## Descripción del ejercicio
Transcribe sin cambios el fragmento de los registros que abarca desde el inicio hasta la línea que contiene "center [516, 321].", ambos extremos incluidos.

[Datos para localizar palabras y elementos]
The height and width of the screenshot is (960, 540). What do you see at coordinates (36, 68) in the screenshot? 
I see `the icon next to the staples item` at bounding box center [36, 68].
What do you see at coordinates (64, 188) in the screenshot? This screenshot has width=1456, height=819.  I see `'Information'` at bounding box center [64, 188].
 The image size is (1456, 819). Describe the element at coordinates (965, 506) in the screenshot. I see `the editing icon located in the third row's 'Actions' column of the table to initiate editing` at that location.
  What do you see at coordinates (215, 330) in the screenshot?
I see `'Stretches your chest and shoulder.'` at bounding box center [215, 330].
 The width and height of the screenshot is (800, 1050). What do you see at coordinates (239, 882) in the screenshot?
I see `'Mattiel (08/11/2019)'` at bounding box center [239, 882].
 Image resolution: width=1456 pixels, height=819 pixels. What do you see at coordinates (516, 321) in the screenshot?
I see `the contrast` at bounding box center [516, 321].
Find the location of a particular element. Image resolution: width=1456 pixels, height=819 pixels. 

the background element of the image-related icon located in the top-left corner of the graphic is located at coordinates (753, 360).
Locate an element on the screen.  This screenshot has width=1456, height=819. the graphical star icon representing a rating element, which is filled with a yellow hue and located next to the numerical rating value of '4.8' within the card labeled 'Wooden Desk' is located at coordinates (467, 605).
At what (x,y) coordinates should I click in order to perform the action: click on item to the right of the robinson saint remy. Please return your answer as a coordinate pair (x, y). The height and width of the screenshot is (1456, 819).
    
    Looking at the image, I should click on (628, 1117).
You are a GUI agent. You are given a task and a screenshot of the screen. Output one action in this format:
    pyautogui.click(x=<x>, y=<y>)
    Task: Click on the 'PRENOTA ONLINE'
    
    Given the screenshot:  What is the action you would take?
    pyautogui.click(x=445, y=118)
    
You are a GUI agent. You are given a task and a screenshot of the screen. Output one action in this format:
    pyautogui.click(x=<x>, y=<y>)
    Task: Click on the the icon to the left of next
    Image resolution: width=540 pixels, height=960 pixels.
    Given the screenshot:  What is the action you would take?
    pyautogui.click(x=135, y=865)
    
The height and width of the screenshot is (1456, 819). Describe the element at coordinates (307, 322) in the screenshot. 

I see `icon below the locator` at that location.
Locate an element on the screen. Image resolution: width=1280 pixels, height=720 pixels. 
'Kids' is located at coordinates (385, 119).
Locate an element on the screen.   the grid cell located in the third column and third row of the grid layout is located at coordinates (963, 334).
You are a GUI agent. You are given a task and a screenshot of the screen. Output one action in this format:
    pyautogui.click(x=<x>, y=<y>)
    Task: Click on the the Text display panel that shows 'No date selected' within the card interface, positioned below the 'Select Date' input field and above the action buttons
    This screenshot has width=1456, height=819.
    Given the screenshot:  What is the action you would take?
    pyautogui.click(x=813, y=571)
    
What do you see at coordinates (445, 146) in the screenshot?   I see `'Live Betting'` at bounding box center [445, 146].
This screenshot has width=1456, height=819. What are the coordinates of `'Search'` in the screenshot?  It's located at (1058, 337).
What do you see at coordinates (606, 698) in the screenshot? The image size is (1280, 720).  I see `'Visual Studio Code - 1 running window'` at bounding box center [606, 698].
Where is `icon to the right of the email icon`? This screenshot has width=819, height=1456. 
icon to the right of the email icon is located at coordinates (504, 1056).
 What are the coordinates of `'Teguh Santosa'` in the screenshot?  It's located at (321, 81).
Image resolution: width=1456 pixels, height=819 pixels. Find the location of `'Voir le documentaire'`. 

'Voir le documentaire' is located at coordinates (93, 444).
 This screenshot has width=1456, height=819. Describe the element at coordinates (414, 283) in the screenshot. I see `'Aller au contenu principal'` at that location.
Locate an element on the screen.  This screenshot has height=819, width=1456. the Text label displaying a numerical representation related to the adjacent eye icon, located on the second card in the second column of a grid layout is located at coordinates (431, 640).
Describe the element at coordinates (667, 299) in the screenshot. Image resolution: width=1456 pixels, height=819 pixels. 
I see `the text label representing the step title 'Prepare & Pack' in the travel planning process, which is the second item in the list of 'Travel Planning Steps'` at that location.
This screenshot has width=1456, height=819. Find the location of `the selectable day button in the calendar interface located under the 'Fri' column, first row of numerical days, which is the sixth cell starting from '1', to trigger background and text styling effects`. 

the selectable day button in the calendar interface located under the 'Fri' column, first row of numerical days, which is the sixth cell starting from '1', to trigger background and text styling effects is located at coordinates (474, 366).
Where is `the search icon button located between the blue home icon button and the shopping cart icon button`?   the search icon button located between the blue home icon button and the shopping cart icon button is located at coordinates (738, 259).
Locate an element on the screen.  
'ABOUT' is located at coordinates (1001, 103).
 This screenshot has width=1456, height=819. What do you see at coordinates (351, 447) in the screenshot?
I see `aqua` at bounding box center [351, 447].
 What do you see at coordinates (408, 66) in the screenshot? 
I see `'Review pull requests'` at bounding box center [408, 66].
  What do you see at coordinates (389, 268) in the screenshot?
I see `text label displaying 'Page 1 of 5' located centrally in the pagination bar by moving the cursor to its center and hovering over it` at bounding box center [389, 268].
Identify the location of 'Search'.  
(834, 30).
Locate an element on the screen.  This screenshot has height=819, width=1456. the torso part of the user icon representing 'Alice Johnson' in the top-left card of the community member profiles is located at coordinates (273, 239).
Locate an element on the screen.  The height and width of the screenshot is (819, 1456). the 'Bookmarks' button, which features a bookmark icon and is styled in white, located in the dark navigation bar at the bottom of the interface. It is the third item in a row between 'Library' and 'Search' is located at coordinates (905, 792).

## Respuesta
The height and width of the screenshot is (960, 540). What do you see at coordinates (36, 68) in the screenshot? 
I see `the icon next to the staples item` at bounding box center [36, 68].
What do you see at coordinates (64, 188) in the screenshot? This screenshot has width=1456, height=819.  I see `'Information'` at bounding box center [64, 188].
 The image size is (1456, 819). Describe the element at coordinates (965, 506) in the screenshot. I see `the editing icon located in the third row's 'Actions' column of the table to initiate editing` at that location.
  What do you see at coordinates (215, 330) in the screenshot?
I see `'Stretches your chest and shoulder.'` at bounding box center [215, 330].
 The width and height of the screenshot is (800, 1050). What do you see at coordinates (239, 882) in the screenshot?
I see `'Mattiel (08/11/2019)'` at bounding box center [239, 882].
 Image resolution: width=1456 pixels, height=819 pixels. What do you see at coordinates (516, 321) in the screenshot?
I see `the contrast` at bounding box center [516, 321].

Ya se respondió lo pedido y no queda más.